(Data taken from a collection)
———
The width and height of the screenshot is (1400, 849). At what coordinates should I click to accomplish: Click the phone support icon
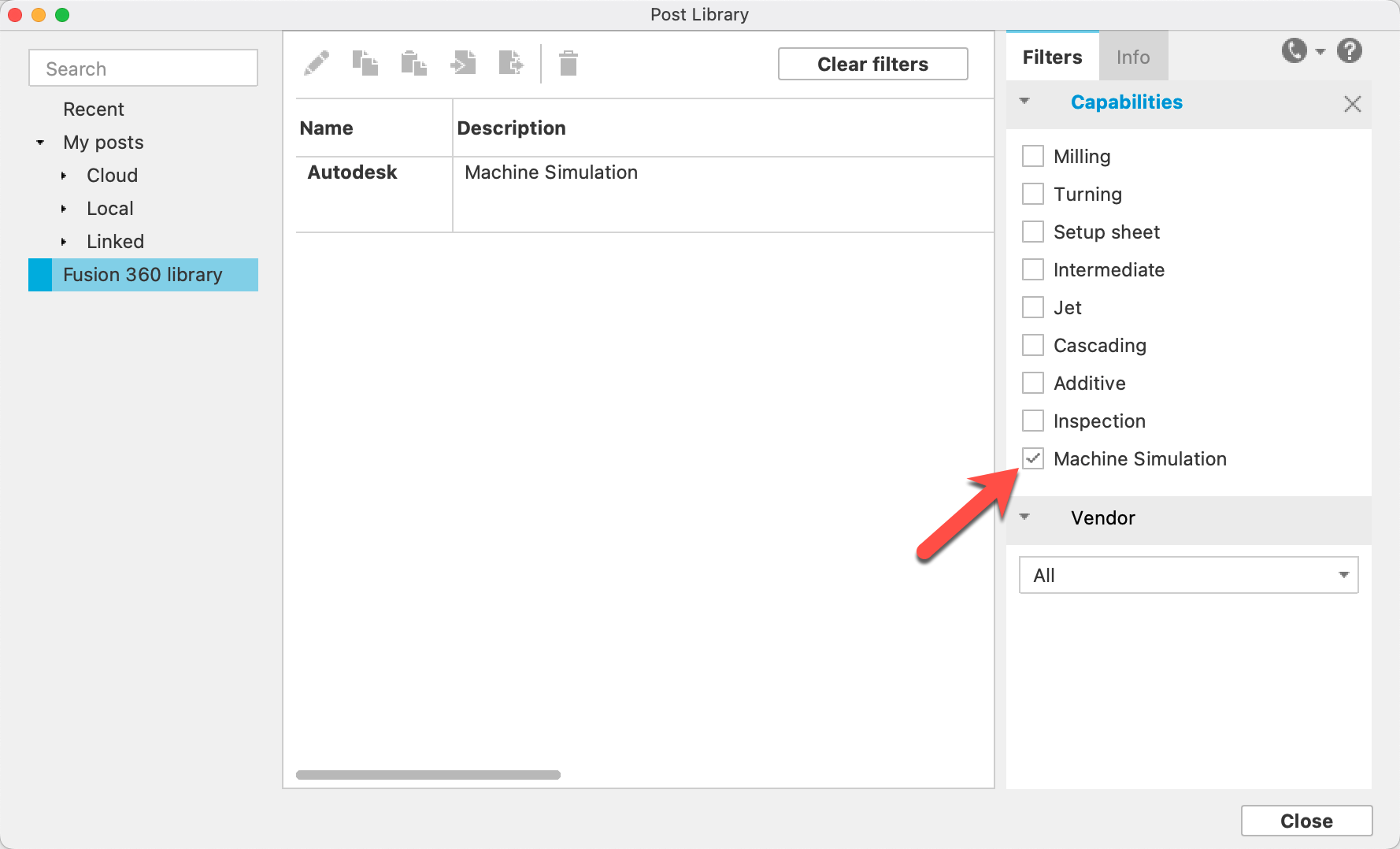[1294, 50]
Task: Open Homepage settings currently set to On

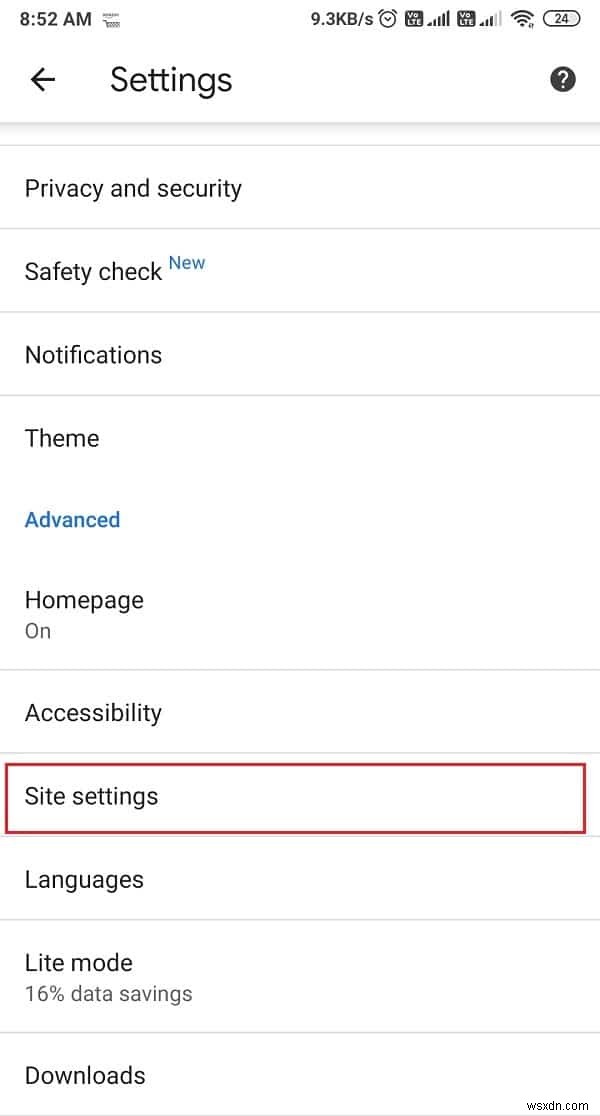Action: pos(84,613)
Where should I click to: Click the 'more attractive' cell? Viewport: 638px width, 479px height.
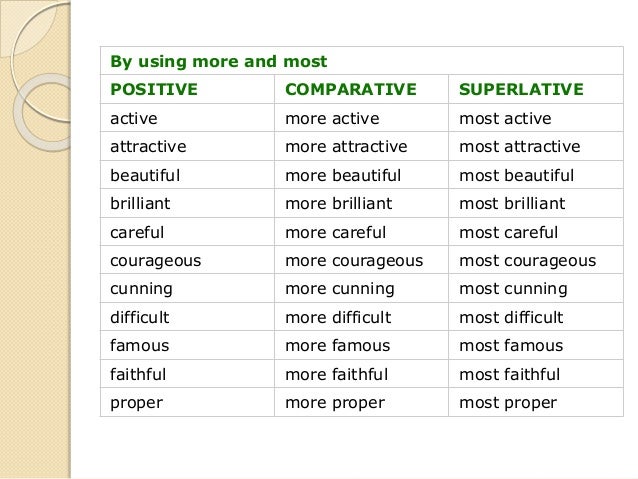(x=346, y=147)
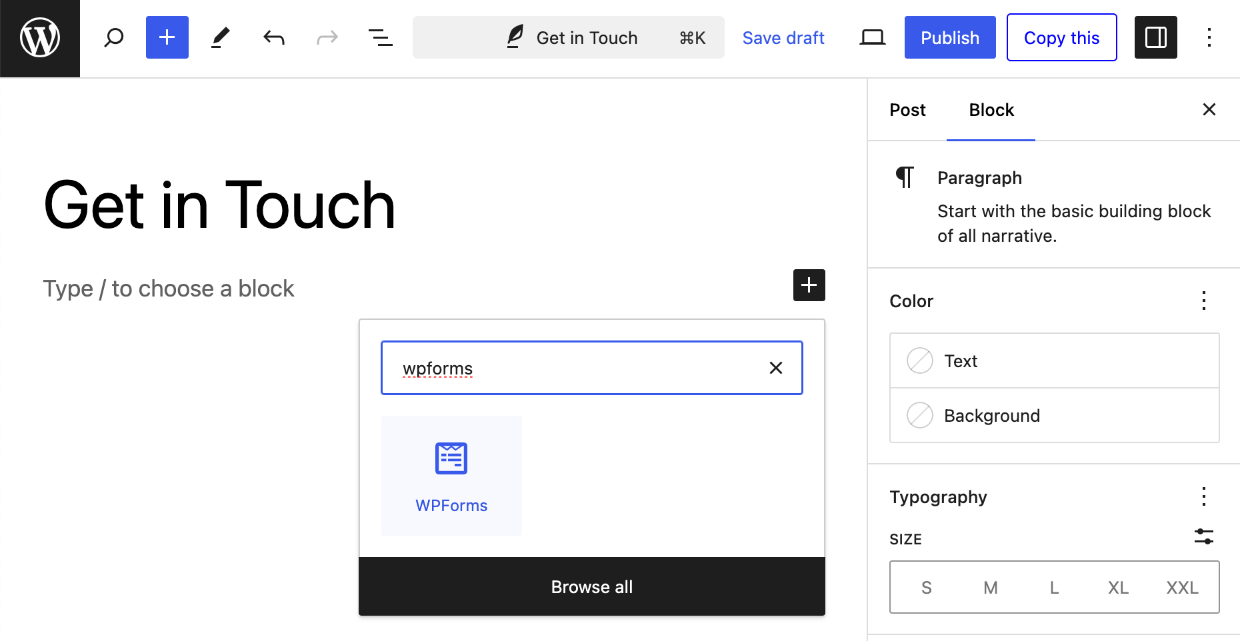Select size L in Typography
Screen dimensions: 1240x641
pyautogui.click(x=1054, y=588)
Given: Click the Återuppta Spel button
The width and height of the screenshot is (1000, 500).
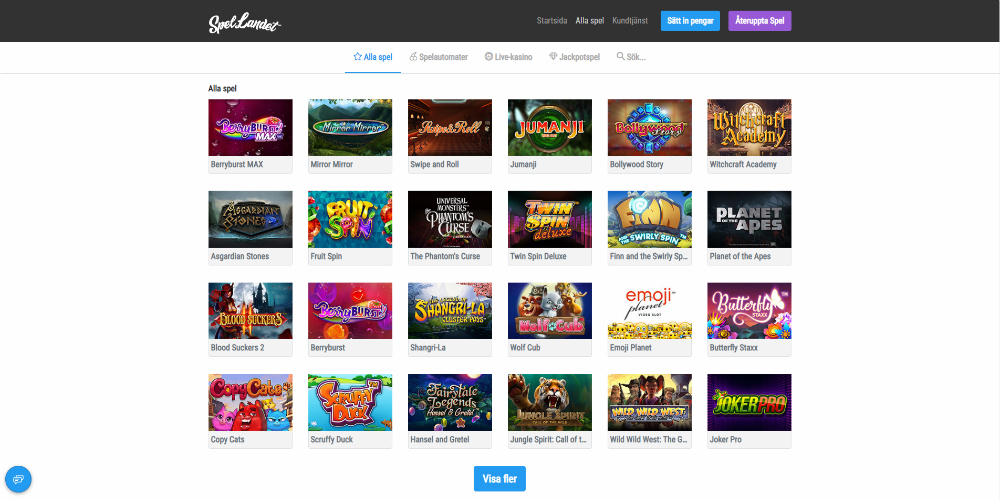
———
▶ **Aim of the exercise**: Echo the material word for word, starting with the line that contains "Task: Open Homepage" and going on through the end of the material. Leave the pictures out of your answer.

▶ **Task solution**:
Task: Open Homepage settings currently set to On

Action: pos(84,613)
Where should I click to: Click the 'more attractive' cell? Viewport: 638px width, 479px height.
(x=346, y=147)
Select size L in Typography
Screen dimensions: 1240x641
pyautogui.click(x=1054, y=588)
Given: Click the Återuppta Spel button
The width and height of the screenshot is (1000, 500).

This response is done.